Cosa si chiede: Riassumi in due frasi le lettere al direttore dedicate a Vincino.

Estratto della pagina:
Vincino e i foglianti (e l'arabo). L'Italia senza credibilità (e il caso russo)
Chi ha scritto al direttore Claudio Cerasa
Al direttore - Vincino, era meglio non averlo conosciuto! E’ possibile continuare a pubblicare ogni giorno dei prossimi secoli, una Sua vignetta?
Grazie di tutto.
Peppino Di Tano
Sì, è possibile, e in qualche modo lo faremo. I funerali di Vincino sono oggi alle 11.30, a Roma, al tempietto egizio del Verano. E se vi state chiedendo perché oggi, così come nei prossimi giorni, pubblicheremo vignette in arabo, dovreste chiederlo a Vincino. Un abbraccio a tutti.
Al direttore - Altan ci folgora netto, lapidario come un aforista; Vincino invece, con le sue digressioni e sbavature, sapeva muovere il sottofondo di un riso continuo, da solletico – un riso potenzialmente illimitato e informe, tremolante e insinuante come il suo segno. Altan è il Flaiano dei vignettisti, a volte forse il Kraus; Vincino era il nostro Laurence Sterne.

Materiale estratto:
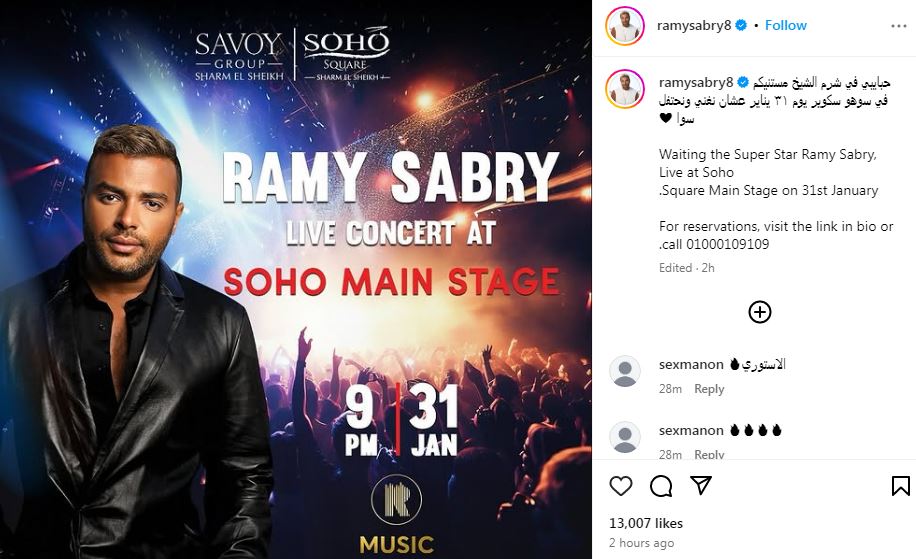916x559 pixels.
Task: Click ramysabry8 username in post header
Action: [x=694, y=26]
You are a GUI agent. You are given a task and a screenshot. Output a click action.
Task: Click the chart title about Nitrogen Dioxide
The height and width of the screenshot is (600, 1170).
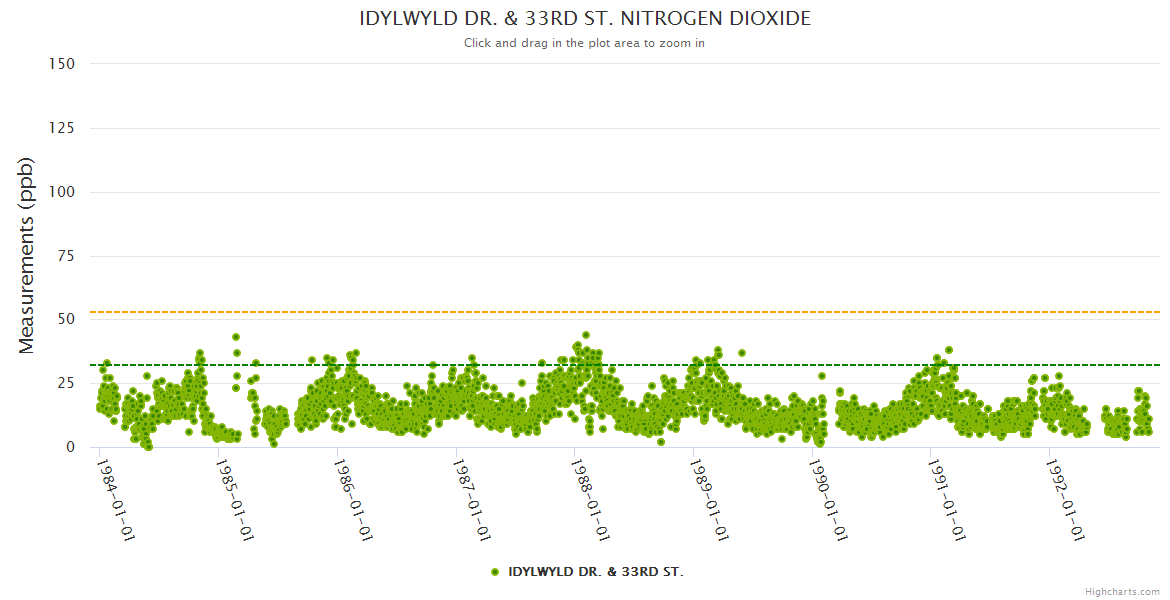click(585, 19)
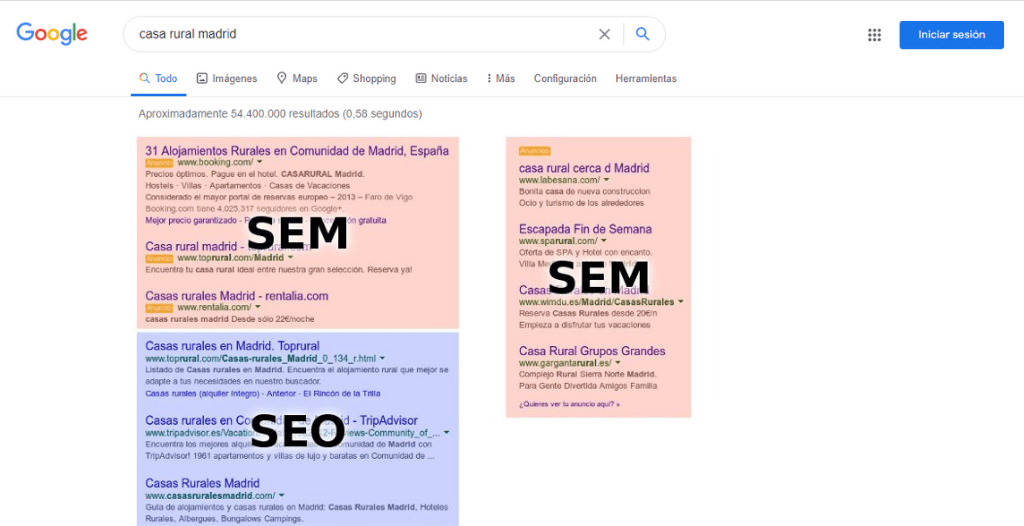Viewport: 1024px width, 526px height.
Task: Expand the arrow next to www.rentalia.com
Action: (258, 307)
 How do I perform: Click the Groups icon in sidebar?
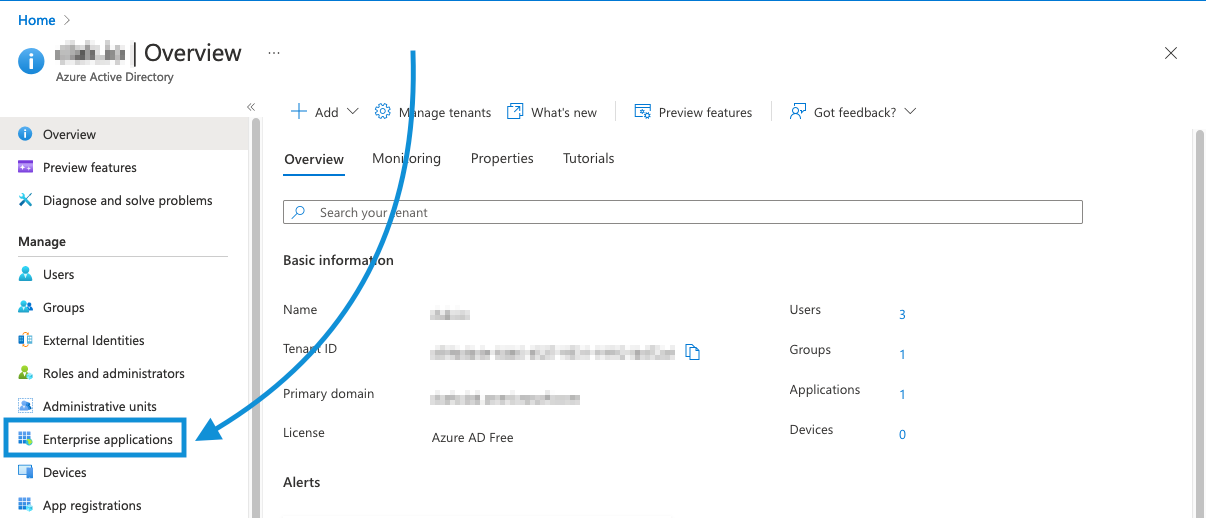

Risposta: Un lettore chiede se sia possibile continuare a pubblicare ogni giorno una vignetta di Vincino, e la risposta è che sì, in qualche modo lo si farà, con l'annuncio che i funerali si tengono oggi alle 11.30 a Roma, al tempietto egizio del Verano. In un'altra lettera Vincino viene messo a confronto con Altan: Altan è chiamato il Flaiano dei vignettisti, mentre Vincino, con le sue digressioni, era «il nostro Laurence Sterne».